**INPUT DATA:**
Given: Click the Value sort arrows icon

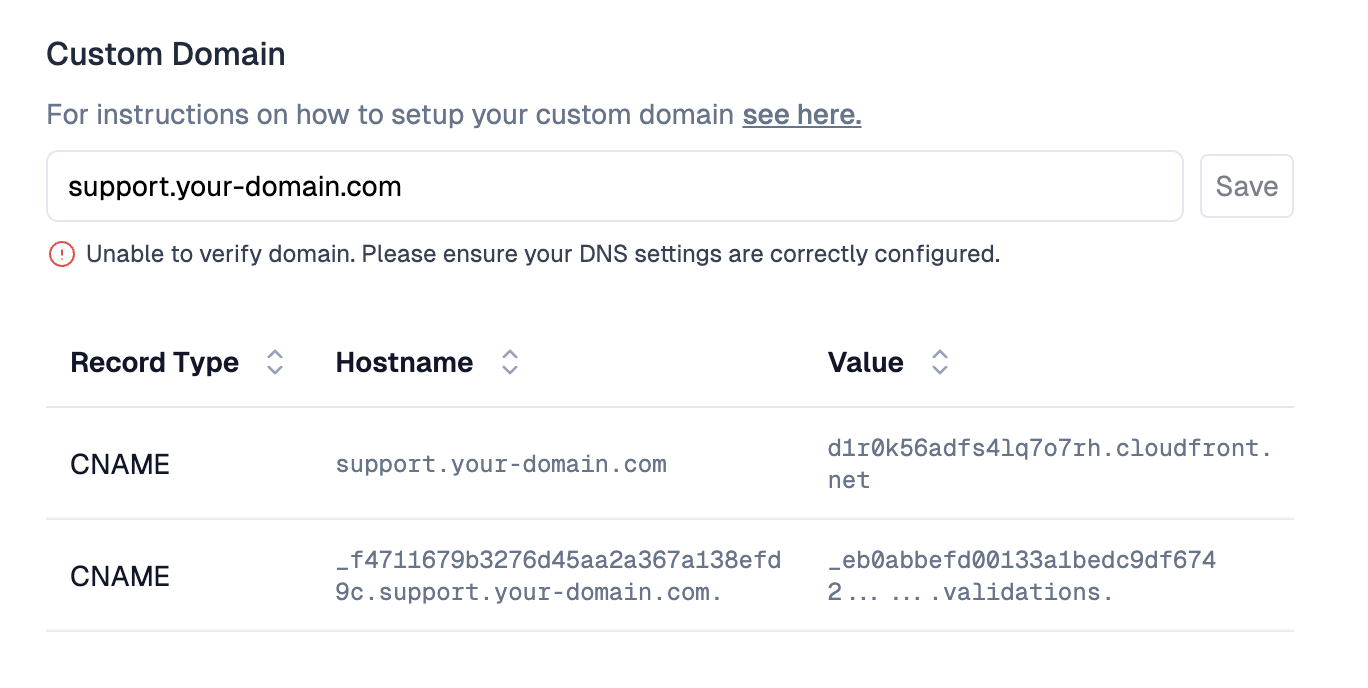Looking at the screenshot, I should pos(939,362).
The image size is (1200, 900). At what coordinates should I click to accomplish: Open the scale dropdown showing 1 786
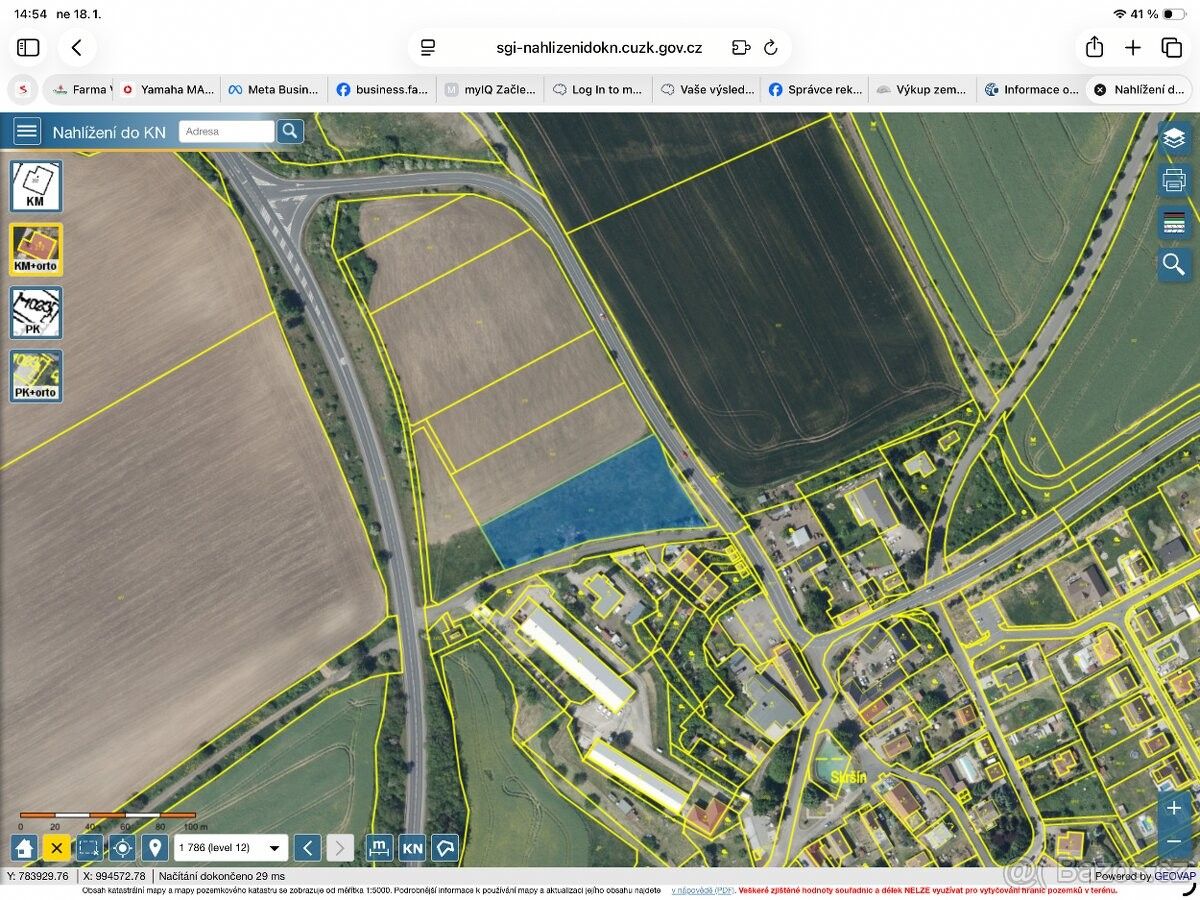coord(231,848)
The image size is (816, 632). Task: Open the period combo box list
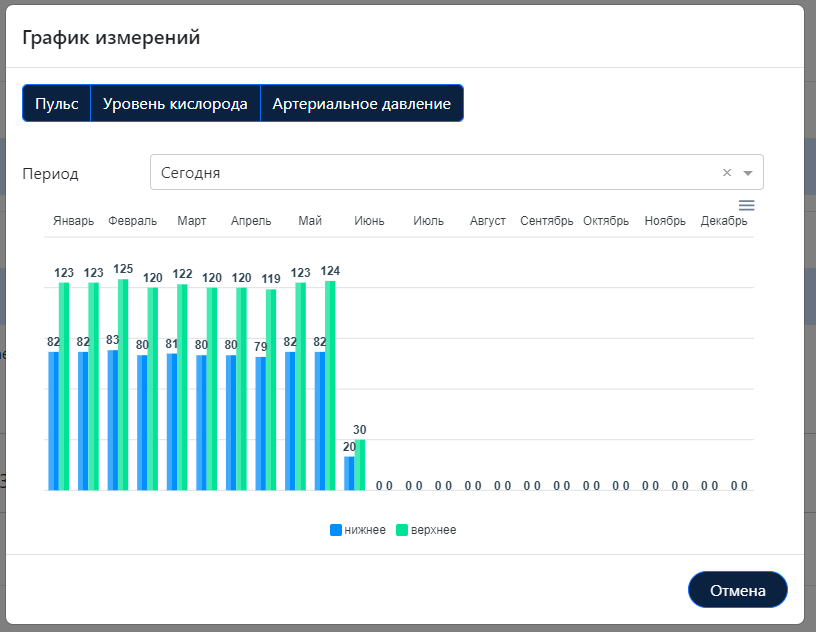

**EXERCISE GOAL:** Every line of the material must be repeated exactly; pictures stay out.

**REPLY TO THE TASK:**
Given: Click the Value sort arrows icon

Looking at the screenshot, I should pos(939,362).
The image size is (1200, 900). At what coordinates should I click to accomplish: Open the scale dropdown showing 1 786
coord(231,848)
The image size is (816, 632). Task: Open the period combo box list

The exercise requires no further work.